9. The refrigeration appliance of claim 1, wherein the refrigeration appliance is a beverage cooler refrigeration appliance.

10. The refrigeration appliance of claim 1, wherein the controller is operably coupled to one or more of an evaporator, a condenser, or a flow device.

11. A system for operating a refrigeration appliance, the system comprising: a cabinet comprising a first communications device, and a magnetic device, wherein a controller is operably coupled to the first communications device;a door attachable to the cabinet and comprising a controller compartment;a control system positioned at the controller compartment, the control system comprising an energy source, a first switch, a second switch, a second communications device, and a user interface device, the control system configured to: close a circuit from the first switch to the second switch when the first switch is removed from magnetic communication with the magnetic device; andenergize the second switch, the second communications device, and the user interface device when the first switch is operably coupled to the second switch.

12. The system of claim 11, the control system configured to: communicatively couple the first communications device and the second communications device when the second communications device is energized.

13. The system of claim 11, the control system configured to: begin a timer when the second switch is energized; anddiscontinue energizing the second switch, the second communications device, and the user interface device when the timer is at or beyond a time threshold.

14. The system of claim 11, wherein the control system is configured to close the circuit from the first switch to the second switch when the door is open.

15. The system of claim 14, wherein the control system is configured to open the circuit between the first switch and the second switch when the door is closed, wherein opening the circuit discontinues energizing the second switch, the second communications device, and the user interface device.

16. The system of claim 11, wherein the energy source, the first switch, and the second switch are in serial arrangement.

17. The system of claim 11, wherein the first switch is an electromagnetic switch, and wherein the first switch is positioned in magnetic communication with the magnetic device when the door is closed to discontinue flow of energy to the second switch, and wherein the first switch is removed from magnetic communication with the magnetic device when the door is open to allow energy to flow to the second switch.

18. The system of claim 11, wherein the energy source is a non-rechargeable battery.

19. The system of claim 11, wherein the first communications device comprises a wireless receiver communications device, and wherein the second communications device comprises a wireless transmitter communications device, wherein the first communications device and the second communications device are selectively coupled in wireless communication.
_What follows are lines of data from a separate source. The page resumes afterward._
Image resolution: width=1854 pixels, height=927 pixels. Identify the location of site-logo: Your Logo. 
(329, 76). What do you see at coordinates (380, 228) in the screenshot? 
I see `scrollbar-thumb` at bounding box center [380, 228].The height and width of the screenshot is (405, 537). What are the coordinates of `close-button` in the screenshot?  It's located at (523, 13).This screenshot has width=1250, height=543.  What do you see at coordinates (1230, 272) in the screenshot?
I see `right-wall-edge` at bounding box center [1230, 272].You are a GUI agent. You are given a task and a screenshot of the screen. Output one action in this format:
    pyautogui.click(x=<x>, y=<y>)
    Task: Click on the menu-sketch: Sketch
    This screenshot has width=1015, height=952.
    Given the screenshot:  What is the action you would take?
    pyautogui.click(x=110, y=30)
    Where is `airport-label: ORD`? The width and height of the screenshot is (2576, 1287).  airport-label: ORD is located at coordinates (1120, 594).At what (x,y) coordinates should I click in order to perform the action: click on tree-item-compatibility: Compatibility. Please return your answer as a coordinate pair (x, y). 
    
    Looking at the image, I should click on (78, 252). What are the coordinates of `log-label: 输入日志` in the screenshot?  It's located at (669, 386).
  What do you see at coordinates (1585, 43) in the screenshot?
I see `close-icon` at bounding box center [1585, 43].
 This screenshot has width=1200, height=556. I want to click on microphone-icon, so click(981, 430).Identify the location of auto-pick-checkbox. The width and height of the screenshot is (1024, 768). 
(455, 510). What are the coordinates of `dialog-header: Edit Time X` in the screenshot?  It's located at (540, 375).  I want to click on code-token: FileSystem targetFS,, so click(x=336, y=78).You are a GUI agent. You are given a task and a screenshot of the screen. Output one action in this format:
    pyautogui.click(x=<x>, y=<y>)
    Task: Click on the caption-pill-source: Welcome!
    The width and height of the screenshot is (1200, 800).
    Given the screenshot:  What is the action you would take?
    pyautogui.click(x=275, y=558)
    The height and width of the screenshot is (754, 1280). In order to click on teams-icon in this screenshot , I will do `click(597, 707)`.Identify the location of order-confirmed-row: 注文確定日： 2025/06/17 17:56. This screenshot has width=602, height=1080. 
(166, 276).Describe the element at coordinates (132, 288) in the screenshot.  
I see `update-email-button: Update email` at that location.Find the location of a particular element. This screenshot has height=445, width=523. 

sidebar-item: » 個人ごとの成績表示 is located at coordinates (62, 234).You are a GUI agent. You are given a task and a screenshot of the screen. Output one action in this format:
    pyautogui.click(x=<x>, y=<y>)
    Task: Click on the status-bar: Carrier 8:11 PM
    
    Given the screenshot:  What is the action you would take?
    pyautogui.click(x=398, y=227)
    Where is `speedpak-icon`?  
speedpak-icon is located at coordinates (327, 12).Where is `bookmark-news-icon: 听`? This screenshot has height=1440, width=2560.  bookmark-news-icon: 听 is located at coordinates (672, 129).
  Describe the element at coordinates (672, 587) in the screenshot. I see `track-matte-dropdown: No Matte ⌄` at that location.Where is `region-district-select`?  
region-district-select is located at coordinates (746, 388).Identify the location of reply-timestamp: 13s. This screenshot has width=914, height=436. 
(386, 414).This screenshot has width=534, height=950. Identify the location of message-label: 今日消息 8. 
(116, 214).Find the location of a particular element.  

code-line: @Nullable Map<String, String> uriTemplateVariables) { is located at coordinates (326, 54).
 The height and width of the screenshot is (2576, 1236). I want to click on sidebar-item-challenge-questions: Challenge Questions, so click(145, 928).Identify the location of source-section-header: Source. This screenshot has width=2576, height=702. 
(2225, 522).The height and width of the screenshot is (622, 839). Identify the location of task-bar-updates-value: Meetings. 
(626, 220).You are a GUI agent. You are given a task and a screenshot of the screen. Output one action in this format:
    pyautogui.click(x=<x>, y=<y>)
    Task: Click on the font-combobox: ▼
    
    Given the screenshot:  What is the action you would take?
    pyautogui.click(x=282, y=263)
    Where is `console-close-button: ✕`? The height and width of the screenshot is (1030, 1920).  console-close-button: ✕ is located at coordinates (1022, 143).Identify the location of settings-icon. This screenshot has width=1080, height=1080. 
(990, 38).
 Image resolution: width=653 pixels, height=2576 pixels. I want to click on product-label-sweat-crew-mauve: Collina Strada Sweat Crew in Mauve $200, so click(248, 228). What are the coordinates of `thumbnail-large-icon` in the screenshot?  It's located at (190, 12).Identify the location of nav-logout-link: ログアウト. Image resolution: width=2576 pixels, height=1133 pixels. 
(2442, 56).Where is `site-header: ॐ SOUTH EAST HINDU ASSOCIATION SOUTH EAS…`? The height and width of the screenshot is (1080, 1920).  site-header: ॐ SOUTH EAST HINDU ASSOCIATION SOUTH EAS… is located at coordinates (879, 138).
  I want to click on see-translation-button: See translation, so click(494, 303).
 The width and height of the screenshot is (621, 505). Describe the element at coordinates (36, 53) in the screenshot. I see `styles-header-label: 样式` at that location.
20. A method for operating a refrigeration appliance, the method comprising: closing a circuit from an energy source to a second switch through a first switch, wherein the energy source, the first switch, and the second switch are positioned at a door, and wherein the circuit is closed when the first switch is removed from magnetic communication with a magnetic device at a cabinet when the door is opened;energizing a control system at the door, the control system comprising the second switch, a second communications device, and a user interface device when the first switch is operably coupled to the second switch;wirelessly coupling a first communications device at the cabinet to the second communications device at the door when the control system is energized, wherein wirelessly coupling the first communications device to the second communications device permits wireless communication of a control signal from the user interface device to a controller at the cabinet; andopening the circuit between the first switch and the second switch to de-energize the control system at the door when the door is closed.